Exercise details – Convert the entries from the line containing "Click the S7600-48X8C label" through the line containing "tap(466, 99)" into a numbered list with one line per item. Omit blank lines and pictures.

Exercise data –

************

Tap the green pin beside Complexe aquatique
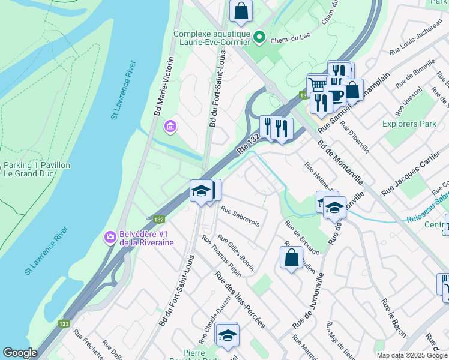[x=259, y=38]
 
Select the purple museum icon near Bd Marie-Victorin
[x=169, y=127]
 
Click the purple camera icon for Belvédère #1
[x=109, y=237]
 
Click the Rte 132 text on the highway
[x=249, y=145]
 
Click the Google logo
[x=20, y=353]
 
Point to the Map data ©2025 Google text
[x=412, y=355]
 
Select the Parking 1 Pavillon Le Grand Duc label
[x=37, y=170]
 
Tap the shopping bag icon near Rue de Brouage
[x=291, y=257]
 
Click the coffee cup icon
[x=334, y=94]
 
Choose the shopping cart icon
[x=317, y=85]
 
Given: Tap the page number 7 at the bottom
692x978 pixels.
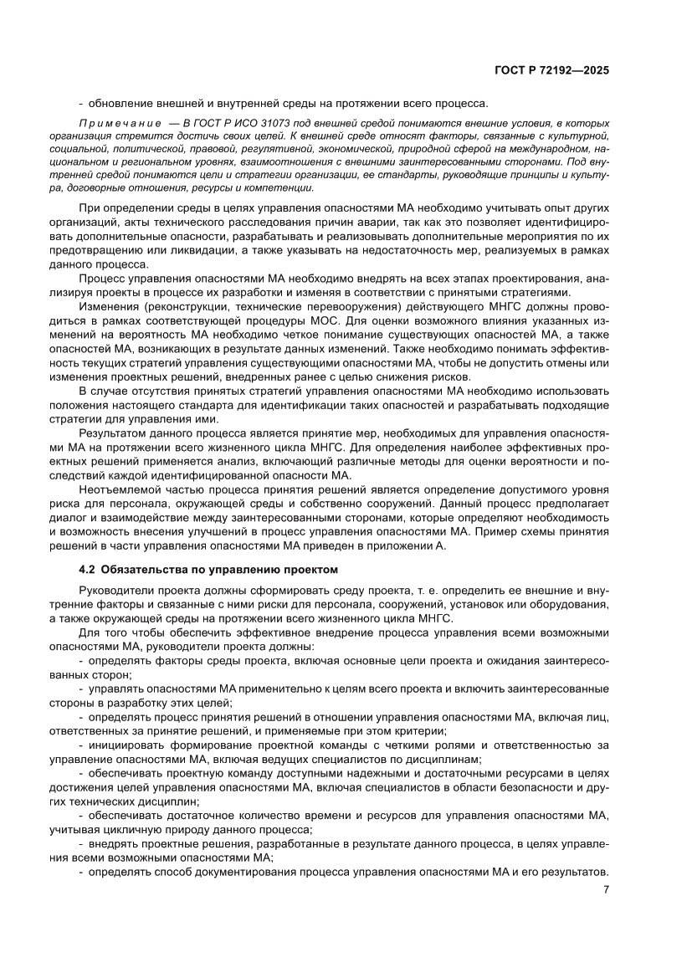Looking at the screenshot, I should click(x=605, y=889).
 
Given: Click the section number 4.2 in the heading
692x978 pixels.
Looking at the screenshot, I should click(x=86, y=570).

************

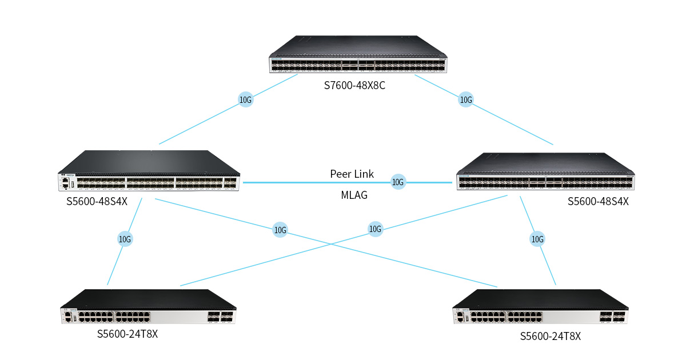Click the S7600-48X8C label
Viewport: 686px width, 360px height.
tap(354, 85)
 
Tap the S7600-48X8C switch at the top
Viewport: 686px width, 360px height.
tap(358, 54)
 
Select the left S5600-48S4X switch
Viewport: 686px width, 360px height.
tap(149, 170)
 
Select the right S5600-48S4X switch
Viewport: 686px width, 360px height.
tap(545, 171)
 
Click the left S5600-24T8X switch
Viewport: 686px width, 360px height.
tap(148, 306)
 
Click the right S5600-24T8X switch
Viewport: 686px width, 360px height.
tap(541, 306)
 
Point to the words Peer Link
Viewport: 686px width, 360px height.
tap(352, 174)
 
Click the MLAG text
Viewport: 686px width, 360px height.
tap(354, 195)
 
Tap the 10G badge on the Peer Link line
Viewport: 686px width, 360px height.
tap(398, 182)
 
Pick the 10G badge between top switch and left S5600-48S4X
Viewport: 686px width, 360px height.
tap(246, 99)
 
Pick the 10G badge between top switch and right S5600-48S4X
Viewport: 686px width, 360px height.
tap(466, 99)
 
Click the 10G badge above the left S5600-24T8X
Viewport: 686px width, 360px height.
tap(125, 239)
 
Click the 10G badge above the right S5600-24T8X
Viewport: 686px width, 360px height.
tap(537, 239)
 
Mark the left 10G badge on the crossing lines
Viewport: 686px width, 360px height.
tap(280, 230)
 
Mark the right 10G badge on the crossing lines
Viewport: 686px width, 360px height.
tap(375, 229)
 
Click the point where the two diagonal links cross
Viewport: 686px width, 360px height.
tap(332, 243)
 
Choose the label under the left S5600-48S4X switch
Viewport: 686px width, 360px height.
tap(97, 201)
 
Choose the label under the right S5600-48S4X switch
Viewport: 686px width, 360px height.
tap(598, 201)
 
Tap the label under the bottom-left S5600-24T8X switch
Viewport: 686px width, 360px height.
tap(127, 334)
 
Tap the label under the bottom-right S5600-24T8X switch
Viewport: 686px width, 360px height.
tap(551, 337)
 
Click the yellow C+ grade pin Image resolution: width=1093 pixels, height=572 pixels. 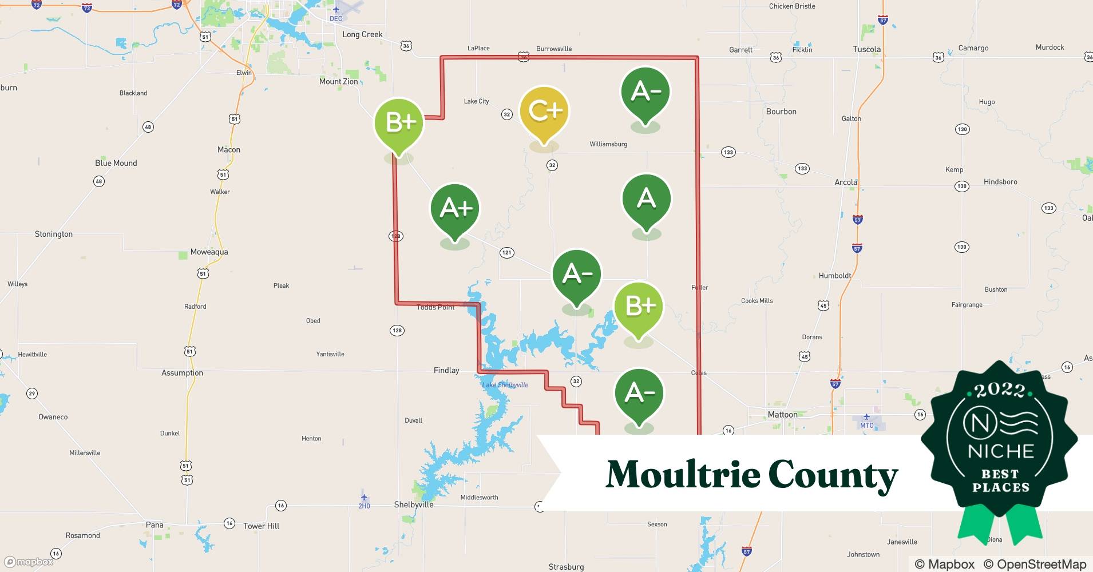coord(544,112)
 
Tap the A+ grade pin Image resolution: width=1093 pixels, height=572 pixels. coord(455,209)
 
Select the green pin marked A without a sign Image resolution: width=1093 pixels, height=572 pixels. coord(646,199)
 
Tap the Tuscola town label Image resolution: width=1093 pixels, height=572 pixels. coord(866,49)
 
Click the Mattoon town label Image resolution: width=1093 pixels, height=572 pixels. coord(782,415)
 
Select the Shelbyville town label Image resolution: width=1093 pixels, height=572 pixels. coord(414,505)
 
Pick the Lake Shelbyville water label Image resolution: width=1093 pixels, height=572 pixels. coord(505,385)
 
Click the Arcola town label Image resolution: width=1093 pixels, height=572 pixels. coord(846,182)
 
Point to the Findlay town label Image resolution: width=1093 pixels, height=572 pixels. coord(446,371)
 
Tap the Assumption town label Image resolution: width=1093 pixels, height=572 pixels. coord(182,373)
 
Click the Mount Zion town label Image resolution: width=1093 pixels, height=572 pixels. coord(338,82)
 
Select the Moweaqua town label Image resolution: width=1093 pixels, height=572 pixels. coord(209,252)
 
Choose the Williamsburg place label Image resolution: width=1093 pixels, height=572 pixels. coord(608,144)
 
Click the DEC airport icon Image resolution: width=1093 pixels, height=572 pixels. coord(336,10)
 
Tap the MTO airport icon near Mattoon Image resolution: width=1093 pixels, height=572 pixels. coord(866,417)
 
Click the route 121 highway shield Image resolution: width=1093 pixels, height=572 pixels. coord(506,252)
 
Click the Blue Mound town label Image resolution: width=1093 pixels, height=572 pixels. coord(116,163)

************

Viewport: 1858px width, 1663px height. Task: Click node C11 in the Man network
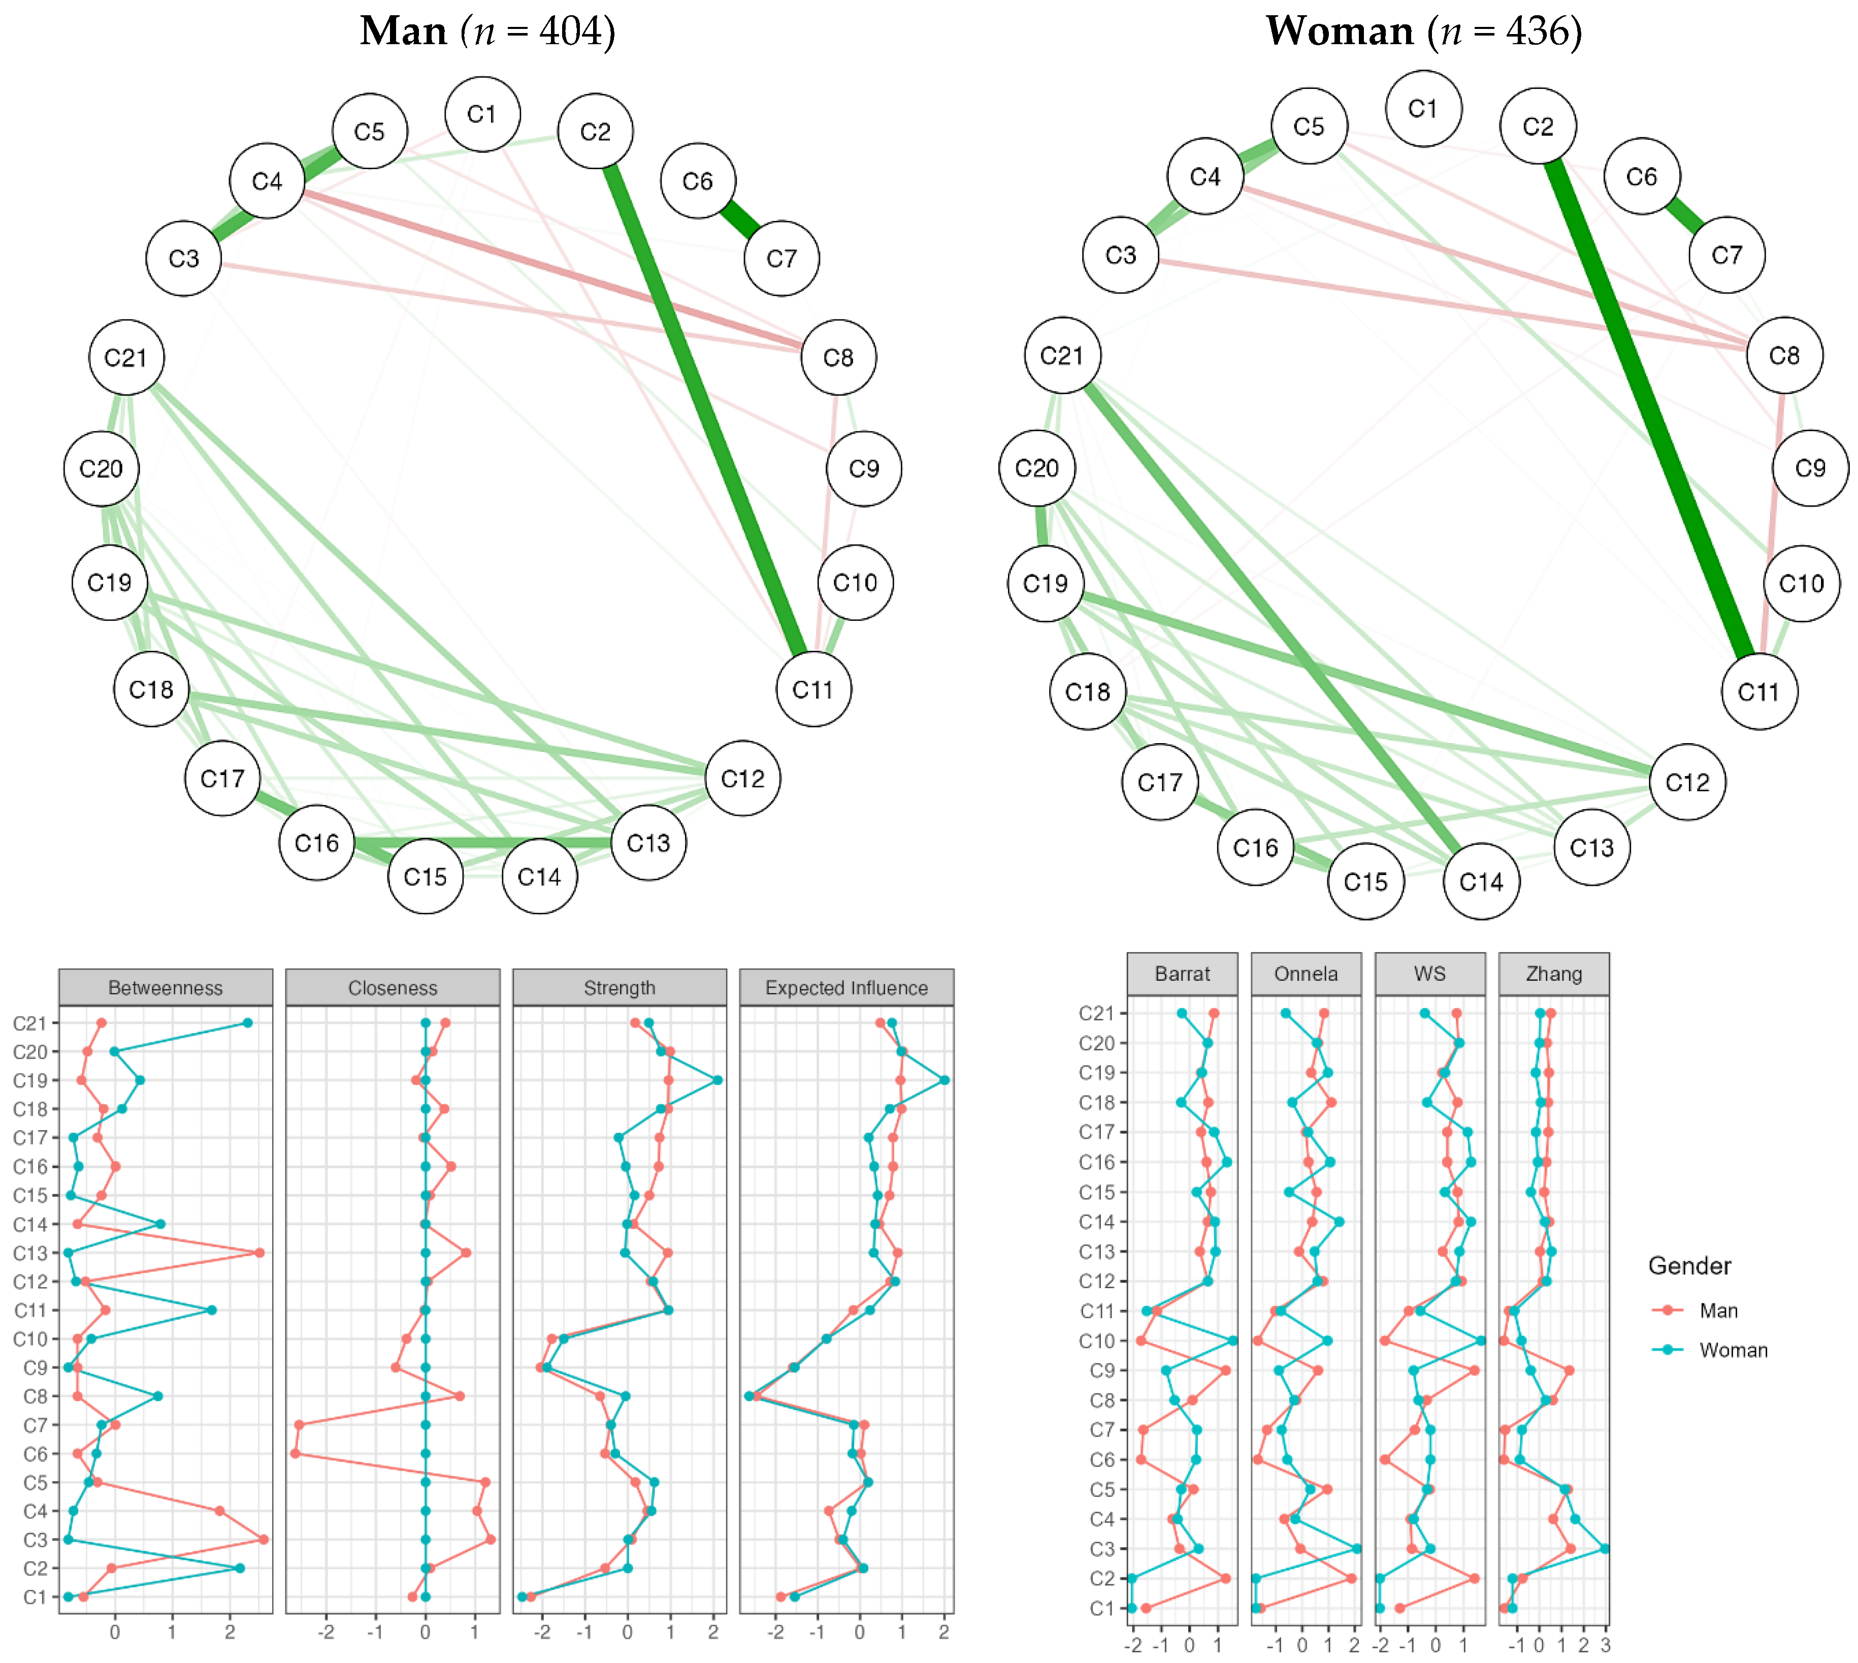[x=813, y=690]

************

Final answer –
1. Click the S7600-48X8C label
2. Viewport: 686px width, 360px height.
3. tap(354, 85)
4. Tap the S7600-48X8C switch at the top
5. Viewport: 686px width, 360px height.
6. tap(358, 54)
7. Select the left S5600-48S4X switch
8. Viewport: 686px width, 360px height.
9. tap(149, 170)
10. Select the right S5600-48S4X switch
11. Viewport: 686px width, 360px height.
12. tap(545, 171)
13. Click the left S5600-24T8X switch
14. Viewport: 686px width, 360px height.
15. tap(148, 306)
16. Click the right S5600-24T8X switch
17. Viewport: 686px width, 360px height.
18. tap(541, 306)
19. Point to the words Peer Link
20. Viewport: 686px width, 360px height.
21. tap(352, 174)
22. Click the MLAG text
23. Viewport: 686px width, 360px height.
24. tap(354, 195)
25. Tap the 10G badge on the Peer Link line
26. Viewport: 686px width, 360px height.
27. tap(398, 182)
28. Pick the 10G badge between top switch and left S5600-48S4X
29. Viewport: 686px width, 360px height.
30. tap(246, 99)
31. Pick the 10G badge between top switch and right S5600-48S4X
32. Viewport: 686px width, 360px height.
33. tap(466, 99)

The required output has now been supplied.